▶ [Instructions for the task]:
No pictures should appear. The lines from the beginning of the listing through the one holding "This screenshot has height=952, width=1270." must be reproduced exactly, and nothing more.
------ Material provided
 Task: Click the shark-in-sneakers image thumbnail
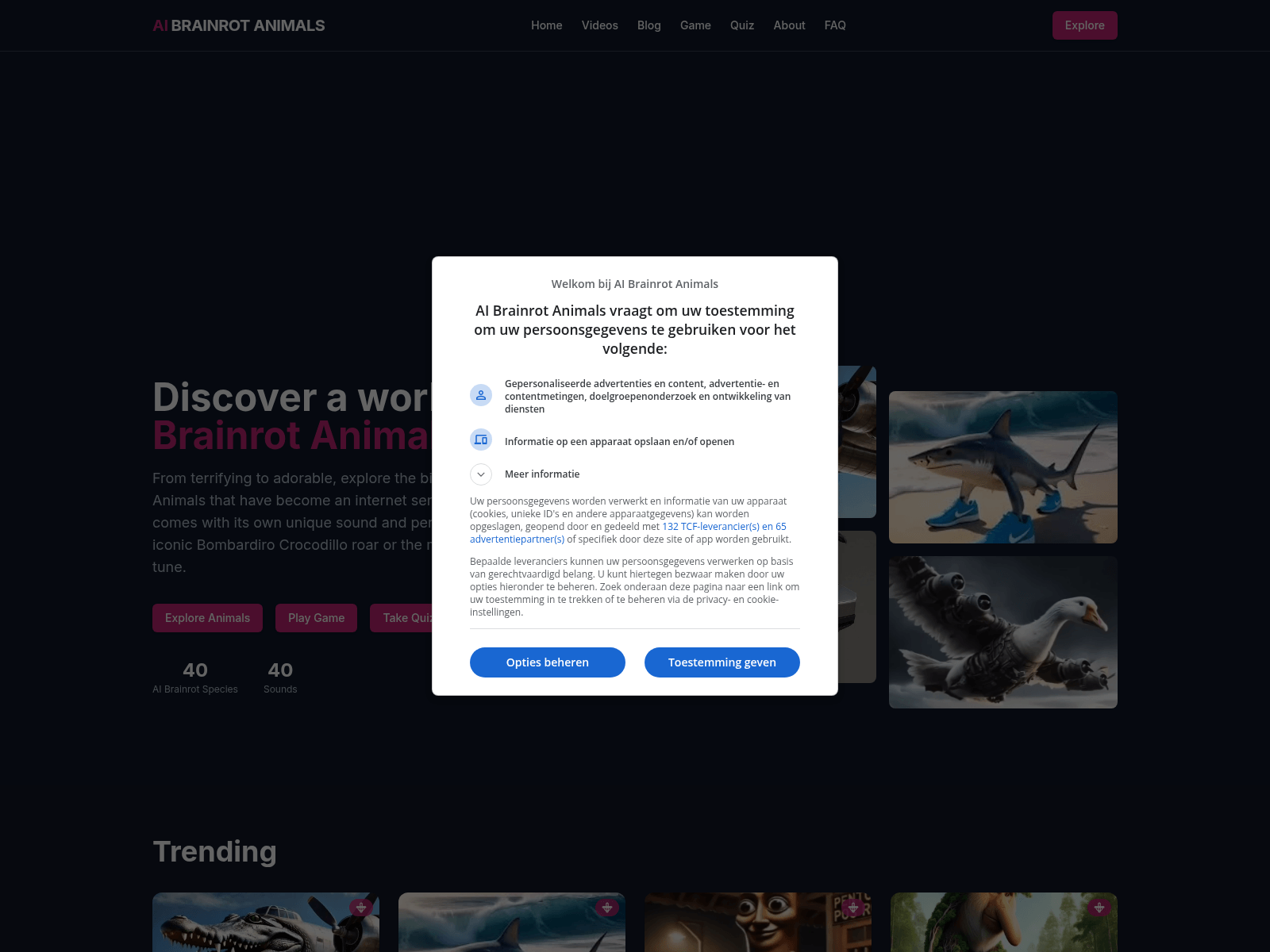[1003, 467]
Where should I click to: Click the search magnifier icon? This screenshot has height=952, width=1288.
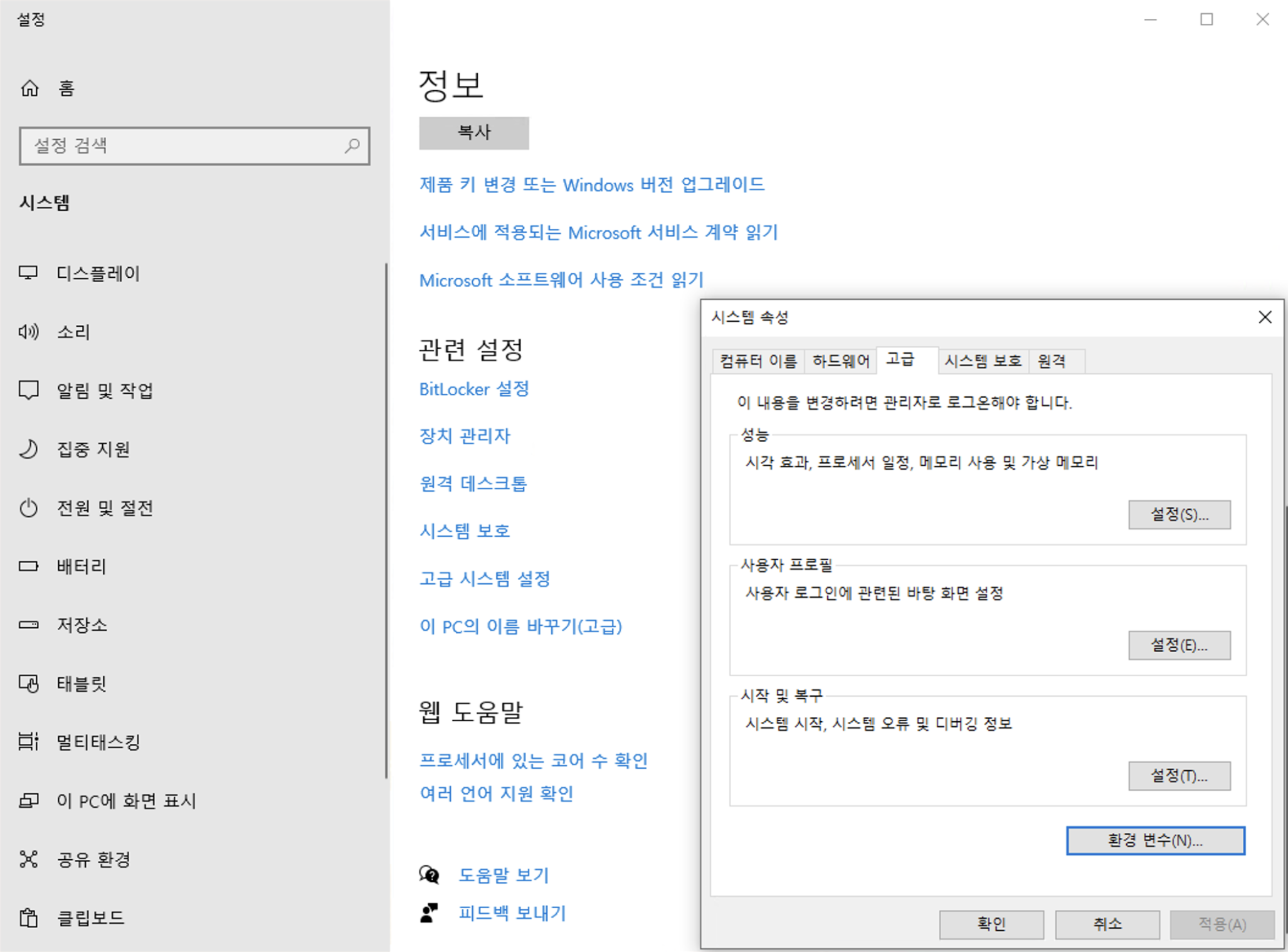352,146
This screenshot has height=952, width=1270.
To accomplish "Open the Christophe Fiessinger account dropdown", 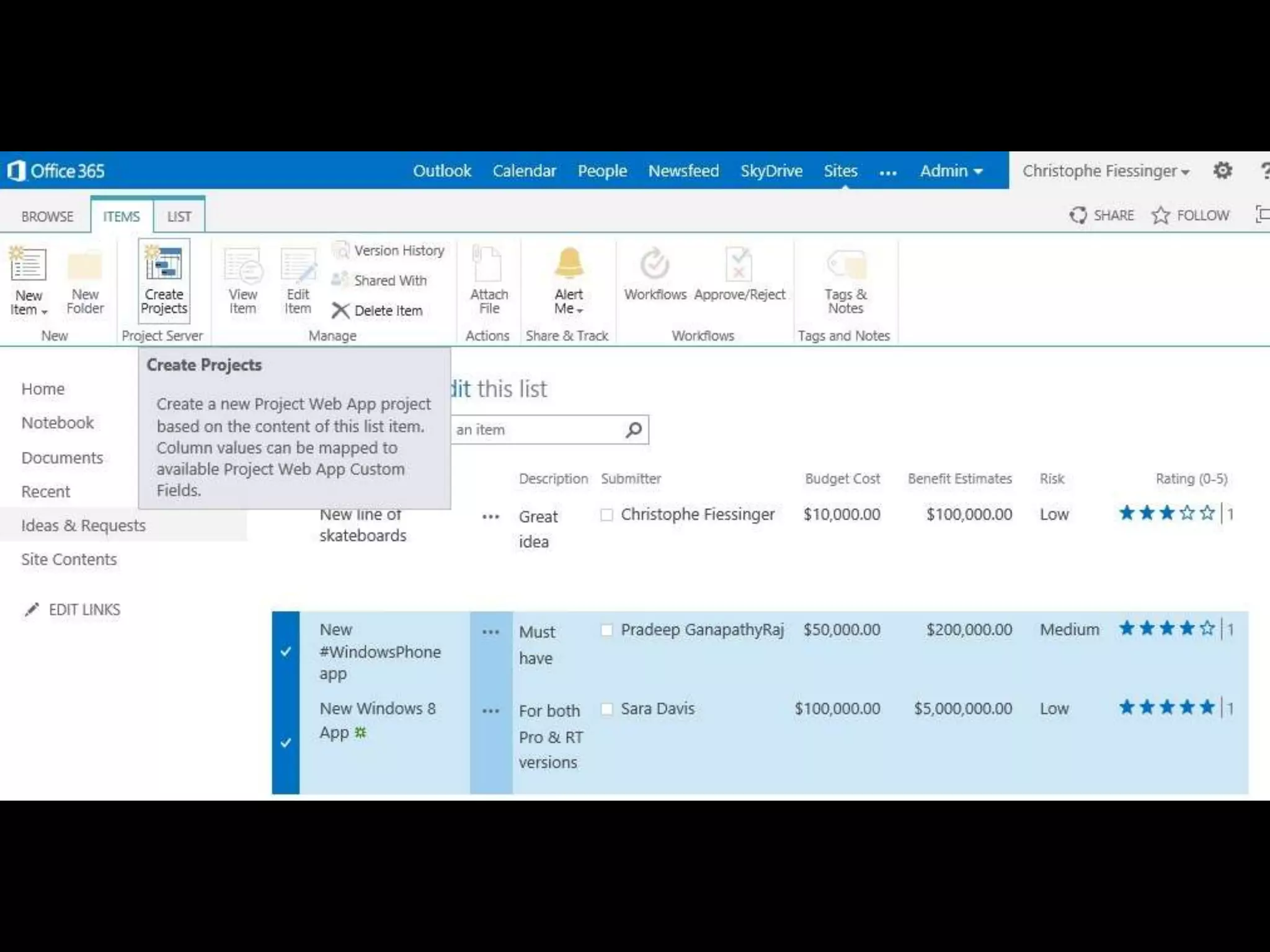I will tap(1106, 171).
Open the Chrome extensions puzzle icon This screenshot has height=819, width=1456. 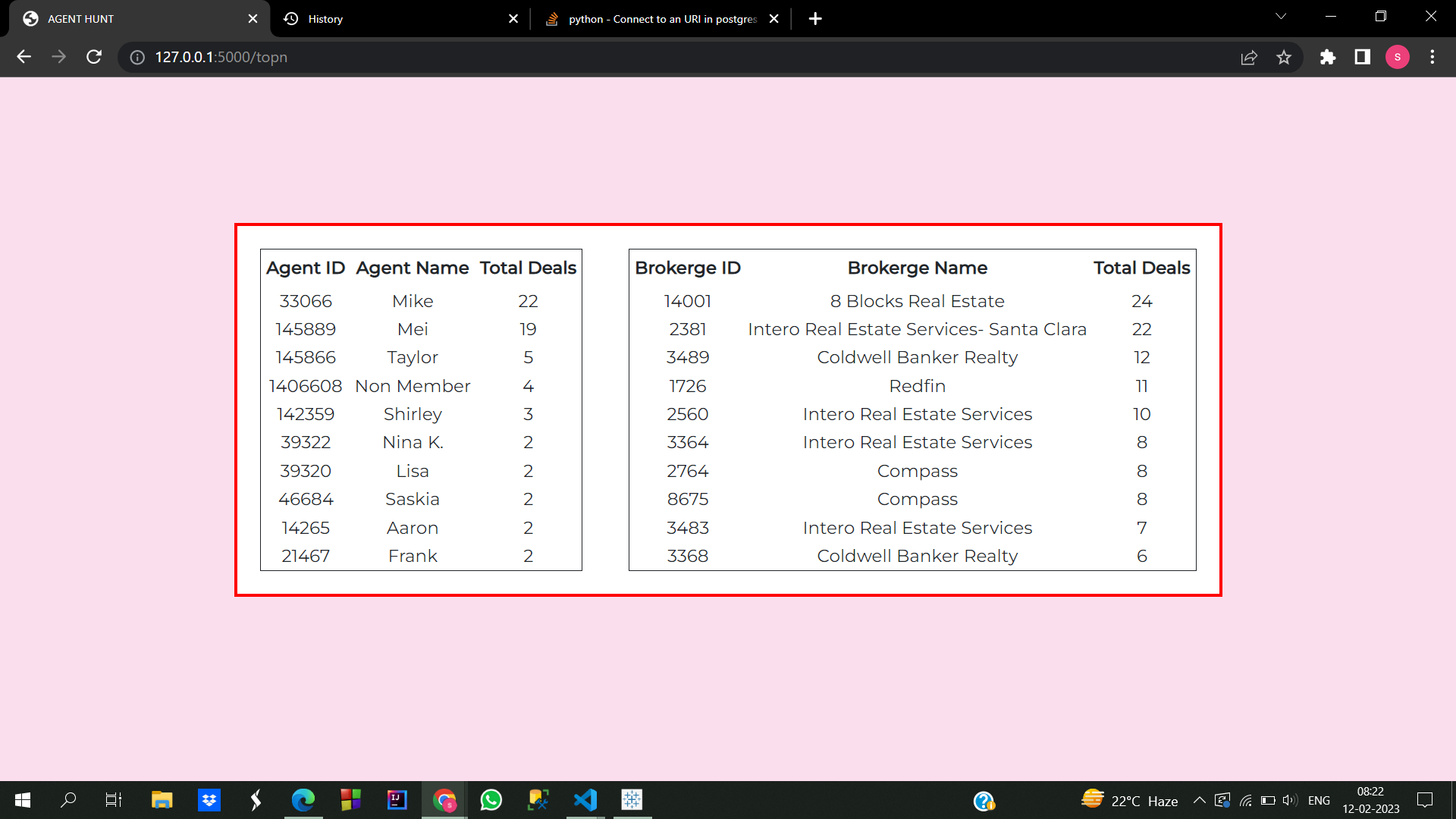[1328, 57]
------------
▶ [Result of the exercise]:
 Task: Click the shark-in-sneakers image thumbnail
[1003, 467]
Where should I click to: Click the search magnifier icon? This screenshot has height=952, width=1288.
352,146
This screenshot has height=952, width=1270.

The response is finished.